The data:
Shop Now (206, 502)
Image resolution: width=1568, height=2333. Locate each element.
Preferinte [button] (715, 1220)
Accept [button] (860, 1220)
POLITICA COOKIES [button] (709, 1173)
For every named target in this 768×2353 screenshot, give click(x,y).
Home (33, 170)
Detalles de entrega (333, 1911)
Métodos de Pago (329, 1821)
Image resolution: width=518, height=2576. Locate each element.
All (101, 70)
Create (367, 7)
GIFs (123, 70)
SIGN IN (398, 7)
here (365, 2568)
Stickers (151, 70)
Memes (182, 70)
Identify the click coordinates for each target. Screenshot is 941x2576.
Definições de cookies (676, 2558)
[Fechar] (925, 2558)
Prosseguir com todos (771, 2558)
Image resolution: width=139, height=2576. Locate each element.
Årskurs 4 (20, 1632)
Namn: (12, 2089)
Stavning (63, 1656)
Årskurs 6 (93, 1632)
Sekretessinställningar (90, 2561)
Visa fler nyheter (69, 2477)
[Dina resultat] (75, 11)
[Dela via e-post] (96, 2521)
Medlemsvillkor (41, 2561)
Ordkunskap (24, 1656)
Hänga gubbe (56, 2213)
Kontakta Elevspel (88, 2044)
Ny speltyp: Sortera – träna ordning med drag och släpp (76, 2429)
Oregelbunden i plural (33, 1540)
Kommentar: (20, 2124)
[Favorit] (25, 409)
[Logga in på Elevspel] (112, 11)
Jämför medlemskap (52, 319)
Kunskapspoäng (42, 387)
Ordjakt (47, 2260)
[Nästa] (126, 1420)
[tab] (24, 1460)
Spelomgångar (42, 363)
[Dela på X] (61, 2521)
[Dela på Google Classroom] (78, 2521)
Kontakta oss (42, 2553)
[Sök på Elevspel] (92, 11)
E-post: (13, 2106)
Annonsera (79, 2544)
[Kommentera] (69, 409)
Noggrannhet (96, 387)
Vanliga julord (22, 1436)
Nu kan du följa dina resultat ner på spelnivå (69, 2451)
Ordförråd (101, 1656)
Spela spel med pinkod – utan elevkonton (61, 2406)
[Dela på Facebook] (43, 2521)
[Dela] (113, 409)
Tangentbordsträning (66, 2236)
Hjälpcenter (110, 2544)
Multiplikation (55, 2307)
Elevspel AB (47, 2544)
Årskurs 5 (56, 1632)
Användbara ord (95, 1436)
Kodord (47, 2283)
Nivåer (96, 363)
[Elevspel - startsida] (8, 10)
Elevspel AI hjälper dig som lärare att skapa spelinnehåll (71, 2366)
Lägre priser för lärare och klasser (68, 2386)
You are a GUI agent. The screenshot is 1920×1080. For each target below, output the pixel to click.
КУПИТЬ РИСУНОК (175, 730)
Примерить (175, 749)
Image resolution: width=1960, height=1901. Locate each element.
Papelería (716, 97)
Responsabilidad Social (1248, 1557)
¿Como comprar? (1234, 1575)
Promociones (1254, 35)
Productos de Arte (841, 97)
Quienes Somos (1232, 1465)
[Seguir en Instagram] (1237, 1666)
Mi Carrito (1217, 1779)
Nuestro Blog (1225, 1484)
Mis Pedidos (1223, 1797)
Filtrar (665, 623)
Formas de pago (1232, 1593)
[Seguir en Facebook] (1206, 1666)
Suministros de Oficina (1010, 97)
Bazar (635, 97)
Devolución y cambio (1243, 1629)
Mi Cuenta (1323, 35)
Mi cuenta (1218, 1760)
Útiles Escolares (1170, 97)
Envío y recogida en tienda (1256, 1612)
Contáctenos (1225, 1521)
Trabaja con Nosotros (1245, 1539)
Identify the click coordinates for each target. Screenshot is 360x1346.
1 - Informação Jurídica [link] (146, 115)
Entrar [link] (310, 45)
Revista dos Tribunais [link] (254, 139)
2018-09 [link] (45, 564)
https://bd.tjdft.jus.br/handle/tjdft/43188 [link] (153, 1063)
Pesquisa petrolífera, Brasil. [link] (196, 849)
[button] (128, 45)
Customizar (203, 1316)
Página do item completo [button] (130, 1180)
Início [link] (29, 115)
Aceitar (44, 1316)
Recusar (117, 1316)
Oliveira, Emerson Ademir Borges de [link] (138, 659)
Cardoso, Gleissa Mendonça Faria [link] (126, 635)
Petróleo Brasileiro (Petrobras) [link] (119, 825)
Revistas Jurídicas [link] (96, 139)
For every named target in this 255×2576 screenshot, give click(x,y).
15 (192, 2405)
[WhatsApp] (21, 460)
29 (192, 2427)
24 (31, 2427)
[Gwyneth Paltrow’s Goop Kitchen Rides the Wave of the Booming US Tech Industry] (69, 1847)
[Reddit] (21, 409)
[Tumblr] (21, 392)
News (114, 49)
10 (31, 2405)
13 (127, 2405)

What the exercise asks:
Write all of the records out again exactly.

Answer section:
Shop Now (206, 502)
Image resolution: width=1568, height=2333. Locate each element.
Preferinte [button] (715, 1220)
Accept [button] (860, 1220)
POLITICA COOKIES [button] (709, 1173)
For every named target in this 768×2353 screenshot, give click(x,y).
Home (33, 170)
Detalles de entrega (333, 1911)
Métodos de Pago (329, 1821)
Image resolution: width=518, height=2576. Locate each element.
All (101, 70)
Create (367, 7)
GIFs (123, 70)
SIGN IN (398, 7)
here (365, 2568)
Stickers (151, 70)
Memes (182, 70)
Identify the click coordinates for each target. Screenshot is 941x2576.
Definições de cookies (676, 2558)
[Fechar] (925, 2558)
Prosseguir com todos (771, 2558)
Image resolution: width=139, height=2576. Locate each element.
Årskurs 4 (20, 1632)
Namn: (12, 2089)
Stavning (63, 1656)
Årskurs 6 (93, 1632)
Sekretessinställningar (90, 2561)
Visa fler nyheter (69, 2477)
[Dina resultat] (75, 11)
[Dela via e-post] (96, 2521)
Medlemsvillkor (41, 2561)
Ordkunskap (24, 1656)
Hänga gubbe (56, 2213)
Kontakta Elevspel (88, 2044)
Ny speltyp: Sortera – träna ordning med drag och släpp (76, 2429)
Oregelbunden i plural (33, 1540)
Kommentar: (20, 2124)
[Favorit] (25, 409)
[Logga in på Elevspel] (112, 11)
Jämför medlemskap (52, 319)
Kunskapspoäng (42, 387)
Ordjakt (47, 2260)
[Nästa] (126, 1420)
[tab] (24, 1460)
Spelomgångar (42, 363)
[Dela på X] (61, 2521)
[Dela på Google Classroom] (78, 2521)
Kontakta oss (42, 2553)
[Sök på Elevspel] (92, 11)
E-post: (13, 2106)
Annonsera (79, 2544)
[Kommentera] (69, 409)
Noggrannhet (96, 387)
Vanliga julord (22, 1436)
Nu kan du följa dina resultat ner på spelnivå (69, 2451)
Ordförråd (101, 1656)
Spela spel med pinkod – utan elevkonton (61, 2406)
[Dela på Facebook] (43, 2521)
[Dela] (113, 409)
Tangentbordsträning (66, 2236)
Hjälpcenter (110, 2544)
Multiplikation (55, 2307)
Elevspel AB (47, 2544)
Årskurs 5 (56, 1632)
Användbara ord (95, 1436)
Kodord (47, 2283)
Nivåer (96, 363)
[Elevspel - startsida] (8, 10)
Elevspel AI hjälper dig som lärare att skapa spelinnehåll (71, 2366)
Lägre priser för lärare och klasser (68, 2386)
You are a GUI agent. The screenshot is 1920×1080. For each target below, output the pixel to click.
КУПИТЬ РИСУНОК (175, 730)
Примерить (175, 749)
Image resolution: width=1960, height=1901. Locate each element.
Papelería (716, 97)
Responsabilidad Social (1248, 1557)
¿Como comprar? (1234, 1575)
Promociones (1254, 35)
Productos de Arte (841, 97)
Quienes Somos (1232, 1465)
[Seguir en Instagram] (1237, 1666)
Mi Carrito (1217, 1779)
Nuestro Blog (1225, 1484)
Mis Pedidos (1223, 1797)
Filtrar (665, 623)
Formas de pago (1232, 1593)
[Seguir en Facebook] (1206, 1666)
Suministros de Oficina (1010, 97)
Bazar (635, 97)
Devolución y cambio (1243, 1629)
Mi Cuenta (1323, 35)
Mi cuenta (1218, 1760)
Útiles Escolares (1170, 97)
Envío y recogida en tienda (1256, 1612)
Contáctenos (1225, 1521)
Trabaja con Nosotros (1245, 1539)
Identify the click coordinates for each target. Screenshot is 360x1346.
1 - Informação Jurídica [link] (146, 115)
Entrar [link] (310, 45)
Revista dos Tribunais [link] (254, 139)
2018-09 [link] (45, 564)
https://bd.tjdft.jus.br/handle/tjdft/43188 [link] (153, 1063)
Pesquisa petrolífera, Brasil. [link] (196, 849)
[button] (128, 45)
Customizar (203, 1316)
Página do item completo [button] (130, 1180)
Início [link] (29, 115)
Aceitar (44, 1316)
Recusar (117, 1316)
Oliveira, Emerson Ademir Borges de [link] (138, 659)
Cardoso, Gleissa Mendonça Faria [link] (126, 635)
Petróleo Brasileiro (Petrobras) [link] (119, 825)
Revistas Jurídicas [link] (96, 139)
For every named target in this 255×2576 screenshot, give click(x,y).
15 (192, 2405)
[WhatsApp] (21, 460)
29 (192, 2427)
24 (31, 2427)
[Gwyneth Paltrow’s Goop Kitchen Rides the Wave of the Booming US Tech Industry] (69, 1847)
[Reddit] (21, 409)
[Tumblr] (21, 392)
News (114, 49)
10 (31, 2405)
13 (127, 2405)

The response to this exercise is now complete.